1. ThreadX has been used in more than six billion devices.

As it turns out, ThreadX isn’t at fault and the problems are application errors. This is similar to issues with other well-known operating systems like Microsoft Windows, when an application running on the operating system can be corrupted. The problems encountered with the chipset firmware were typical buffer overrun problems common with C applications, where oversight must be handled by the programmer. It’s the same type of error that caused the OpenSSL Heartbleed bug.

Cart Before the Horse

I had my doubts about ThreadX being the culprit when I read the ZDNet article “WiFi firmware bug affects laptops, smartphones, routers, gaming devices.” The article has since been modified to exonerate ThreadX, although the problem is still there and is still significant. How the firmware will be updated for the host of devices using the Marvell chipset is another story, and potentially one without a happy ending given how reluctant vendors are of fixing devices in the field. I reached out to Express Logic before finalizing my article.

Bill Lamie, Express Logic’s President and CEO, said “It’s very unfortunate that we weren’t aware of the Embedi report before it was published. If we had known about the research, we would have been able to correct some of the factual misrepresentations regarding ThreadX. The vulnerability cited by the author lies with the application firmware and drivers running on the Marvell Avastar 88W8897 SoC, and has absolutely nothing to do with the ThreadX RTOS itself. In fact, the problem as described could occur on any RTOS, OS, or even without an RTOS. None of the extensive 6.2 billion deployments using the ThreadX RTOS are in any way compromised by the ThreadX RTOS code or behavior. This is entirely an application firmware issue."
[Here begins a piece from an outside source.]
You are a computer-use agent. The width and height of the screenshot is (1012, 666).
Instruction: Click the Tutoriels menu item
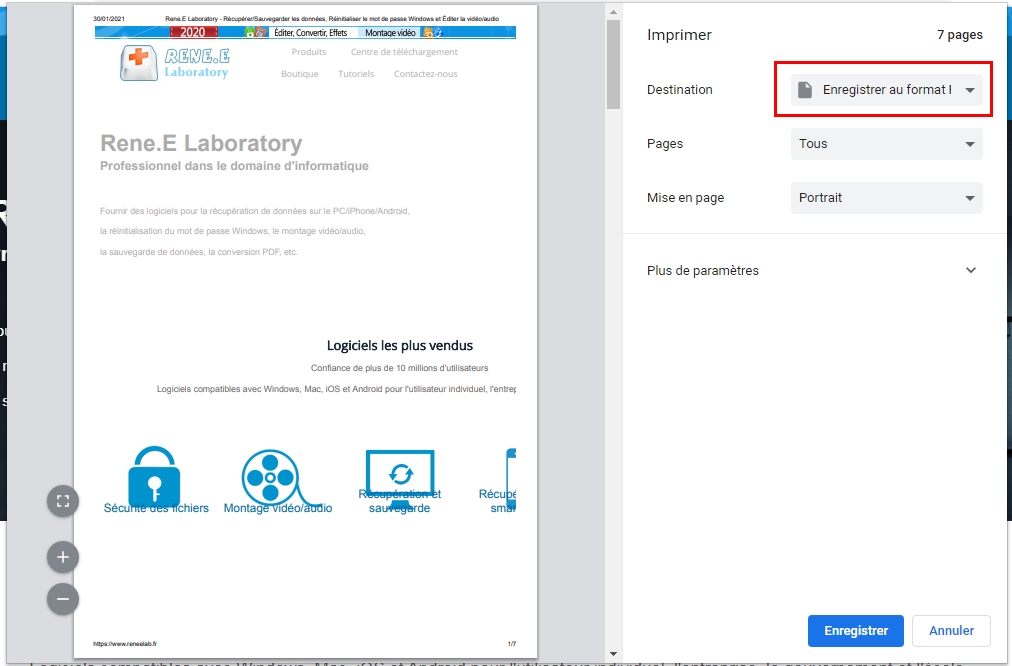point(356,72)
Part of the researcher’s challenge was that the analysis was done in conjunction with reverse engineering the software. That’s not easy by any means, but it does highlight how someone might misunderstand what part of the system was in error since the RTOS resources tend to be ubiquitous. The buffer overflow problem winds up corrupting the memory-block allocation chain (Fig. 2). Of course, it’s up to the driver software to limit memory use of a block. The attack would not occur on other platforms running ThreadX unless the associated driver firmware had similar problems. Then the exploit would likely be different.

2. The Marvell firmware breach is caused by a buffer overflow problem that corrupts the memory-block allocation chain. (Source: Embedi)

What this problem does highlight is the importance of a layered security and stability approach to a systems design. The chipset is similar to many, especially module-based solutions, that operate independently of the host. In this case, the exploit would compromise the chipset; however, attacking the host is another matter. The compromised chipset could be turned into a man-in-the-middle attack that examines and modifies the data stream. This can be mitigated, though, using encryption and authentication schemes that are managed by the host. Communication could still be disrupted, but further attacks on the host and its operation can be prevented.

However, the challenge for developers is significant, since the communication chipset/module is often used to manage communication security as well as managing transport. The host typically assumes that the data is secure.

Most developers know not to jump the gun when this type of problem arises. Judicious research and planned mitigation are more appropriate once the problem is correctly understood. So, ThreadX users need not panic, but Avastar 88W897 Wi-Fi chipset users need more research. The attacks may be applicable to all instances or only certain versions.